Mario Benedetti - Salário

O ente lírico, neste poema, dedica-se a remoer o fato de que se sente frustrado de não ter chegado a ser exatamente aquilo que poderia ter sido, muito embora veja num feixe de bilhetes que representam a sua paga certo amparo à esperança de ver realizados alguns de seus sonhos – se é que, nalgum dia, eles não possam vir a se materializar de pronto, caso venha a embolsar recursos num sorteio lotérico.

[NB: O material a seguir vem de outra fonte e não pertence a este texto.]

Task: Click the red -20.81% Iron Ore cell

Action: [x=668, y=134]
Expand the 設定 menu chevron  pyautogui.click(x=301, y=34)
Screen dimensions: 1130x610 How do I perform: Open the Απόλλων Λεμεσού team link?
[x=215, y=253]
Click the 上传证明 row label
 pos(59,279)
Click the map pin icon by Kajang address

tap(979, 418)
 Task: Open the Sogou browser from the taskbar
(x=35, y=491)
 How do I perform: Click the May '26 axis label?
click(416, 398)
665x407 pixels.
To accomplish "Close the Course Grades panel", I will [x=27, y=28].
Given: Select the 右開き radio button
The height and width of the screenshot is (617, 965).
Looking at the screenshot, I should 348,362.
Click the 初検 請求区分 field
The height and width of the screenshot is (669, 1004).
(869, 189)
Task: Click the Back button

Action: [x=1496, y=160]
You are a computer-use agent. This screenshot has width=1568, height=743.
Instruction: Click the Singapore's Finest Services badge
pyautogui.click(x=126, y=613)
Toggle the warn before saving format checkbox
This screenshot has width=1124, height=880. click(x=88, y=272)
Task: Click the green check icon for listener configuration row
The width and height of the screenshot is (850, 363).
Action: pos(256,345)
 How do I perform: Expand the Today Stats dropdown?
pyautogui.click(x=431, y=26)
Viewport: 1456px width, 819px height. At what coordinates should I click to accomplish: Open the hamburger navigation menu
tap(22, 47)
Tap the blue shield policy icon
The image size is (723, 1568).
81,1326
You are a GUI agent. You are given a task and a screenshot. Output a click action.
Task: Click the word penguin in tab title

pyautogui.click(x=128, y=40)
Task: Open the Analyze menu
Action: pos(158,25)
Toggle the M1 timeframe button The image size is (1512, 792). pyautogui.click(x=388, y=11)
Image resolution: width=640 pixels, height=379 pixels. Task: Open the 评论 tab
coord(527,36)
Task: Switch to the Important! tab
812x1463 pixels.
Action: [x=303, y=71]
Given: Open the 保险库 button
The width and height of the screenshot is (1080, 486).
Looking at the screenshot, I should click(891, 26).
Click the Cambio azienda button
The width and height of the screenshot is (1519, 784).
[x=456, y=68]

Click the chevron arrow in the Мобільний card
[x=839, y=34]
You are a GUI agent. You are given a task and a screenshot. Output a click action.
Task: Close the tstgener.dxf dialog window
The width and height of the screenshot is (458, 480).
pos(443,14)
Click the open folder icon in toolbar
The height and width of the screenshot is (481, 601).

É a vida de muitos que trabalham sob o domínio do capital, recebendo valores limitados, sempre deixando para o amanhã tudo aquilo a que aspiram e que não caiba na medida de seus orçamentos: diria a maior parte, v.g., dos que residem em Pindorama, cuja felicidade é receber o salário num dia, gastá-lo no outro, e passar os restantes dias do mês à espera do próximo salário – isto é, se não houver dispensa no meio do caminho!

J.A.R. – H.C.

Mario Benedetti
(1920-2009)

Sueldo

Aquella esperanza que cabía en un dedal,
aquella alta vereda junto al barro,
aquel ir y venir del sueño,
aquel horóscopo de un larguísimo viaje
y el larguísimo viaje con adioses y gente
y países de nieve y corazones
donde cada kilómetro es un cielo distinto,
aquella confianza desde nos cuándo,
aquel juramento hasta nos dónde,
aquella cruzado hacia nos qué,
ese aquel que uno hubiera podido ser
con otro ritmo y alguna lotería,
en fin, para decirlo de una vez por todas,
aquella esperanza que cabía en un dedal
evidentemente no cabe en este sobre
con sucios papeles de tantas manos sucias
que me pagan, el lógico, en cada veintinueve
por tener los libros rubricados al día
y dejar que la vida transcurra,
gotee simplemente
como un aceite rancio.

En: “Poemas de la Oficina” (1953-1956)

Balsa Noturna
(Frederick H. Varley: pintor anglo-canadense)

Salário

Aquela esperança que cabia em um dedal,
aquele degrau da calçada junto à lama,
aquele ir e vir do sono,
aquele horóscopo de uma longuíssima viagem
e a longuíssima viagem com adeuses e gente
e países de neve e corações
onde cada quilômetro é um céu diferente,
aquela confiança de não sei quando,
aquela jura até não sei onde,
aquela cruzada até não sei o quê,
esse aquele que a gente podia ter sido
com outro ritmo e uma loteria,
enfim, para dizê-lo de uma vez por todas,
aquela esperança que cabia em um dedal
evidentemente não cabe neste envelope
com papéis sujos de tantas mãos sujas
que me pagam, é lógico, a cada vinte e nove
por ter os livros rubricados em dia
e deixar que a vida transcorra,
pingando simplesmente
como um azeite velho.

Em: “Poemas do Escritório” (1953-1956)

Referência:

BENEDETTI, Mario. Sueldo / Salário. Tradução de Julio Luís Gehlen. In: __________. Antologia poética. Edição bilíngue. Seleção, tradução e apresentação de Julio Luís Gehlen. Ilustrações de Luiz Trimano. Rio de Janeiro, RJ: Record, 1988. Em espanhol: p. 240; em português: p. 241.